_Excerpted data_
::::::

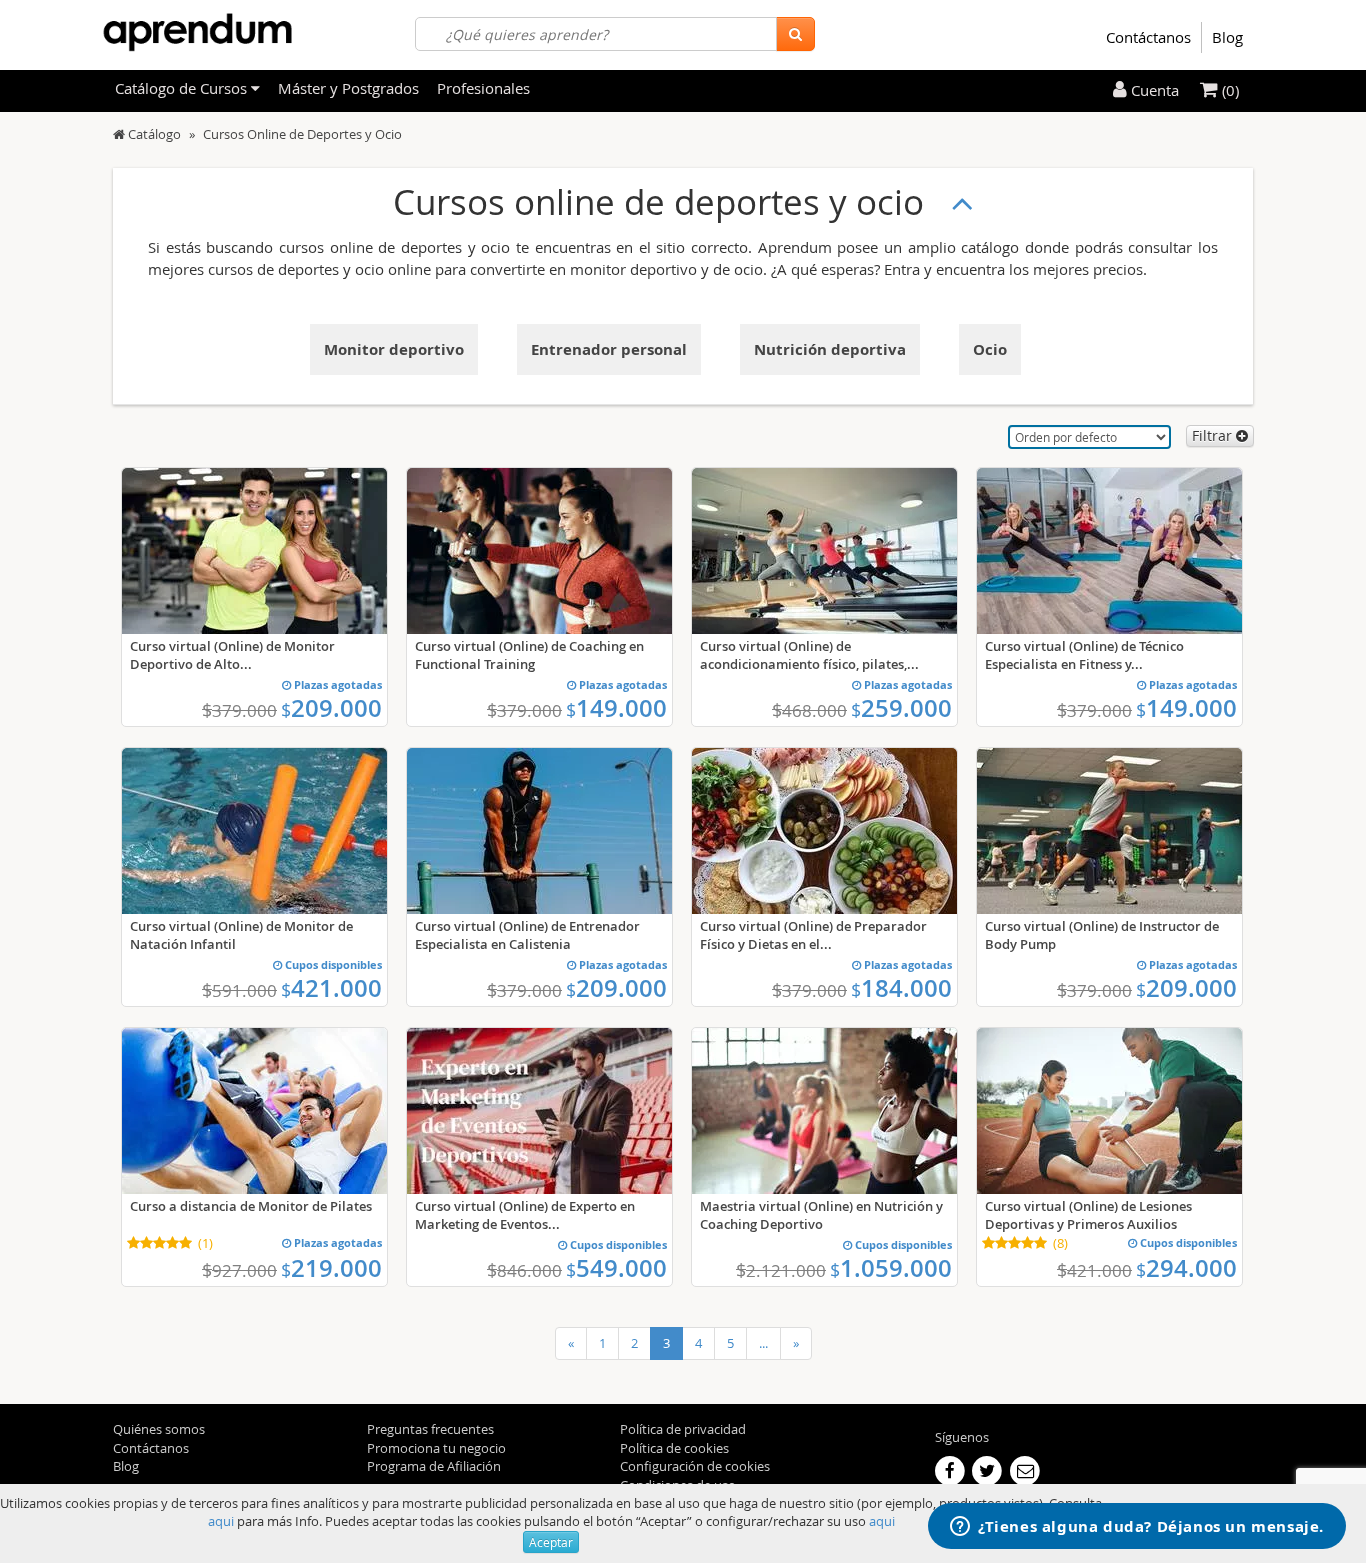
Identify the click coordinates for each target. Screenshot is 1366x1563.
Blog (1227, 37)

::::::

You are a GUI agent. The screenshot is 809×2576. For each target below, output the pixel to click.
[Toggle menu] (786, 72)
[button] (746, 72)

::::::

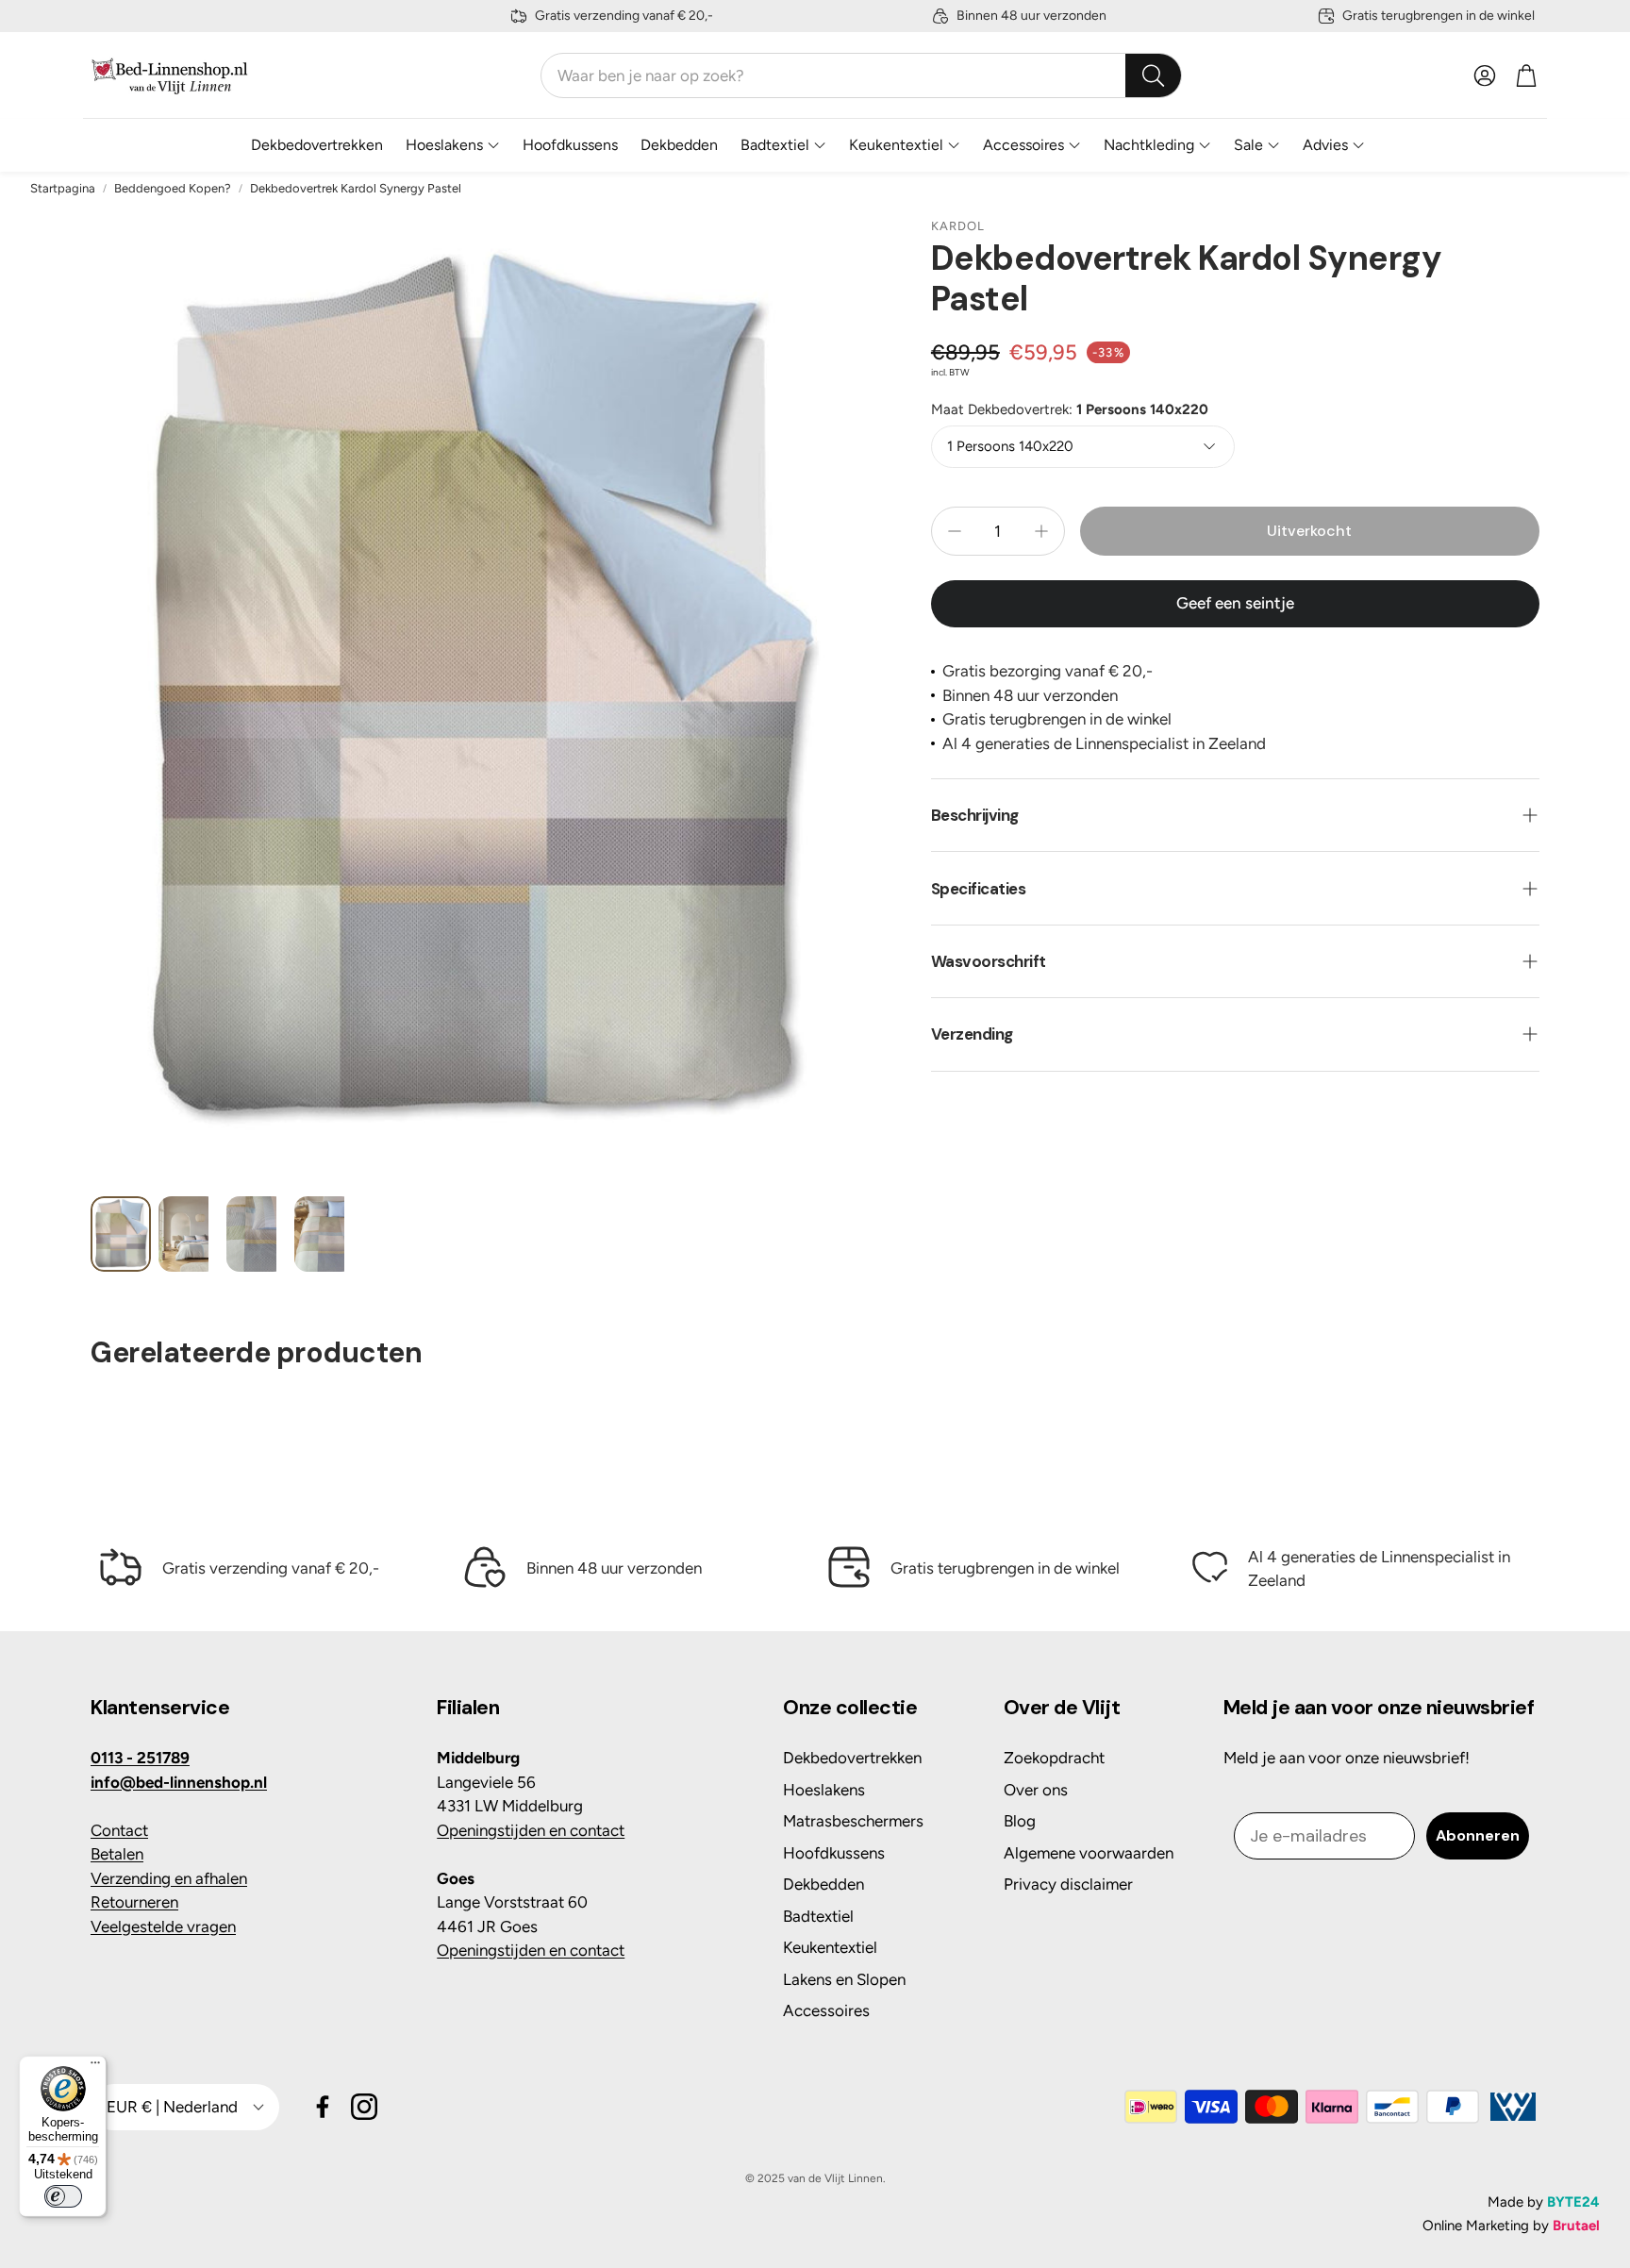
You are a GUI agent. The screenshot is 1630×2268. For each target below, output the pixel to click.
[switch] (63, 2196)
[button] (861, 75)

::::::

_Exercise directions_
Starting at the line above that contains "You are a GUI agent. The screenshot is 1630×2268.", write out each line exactly until the line that contains "[button] (861, 75)" has been written, and stop there.

_Task result_
You are a GUI agent. The screenshot is 1630×2268. For each target below, output the pixel to click.
[switch] (63, 2196)
[button] (861, 75)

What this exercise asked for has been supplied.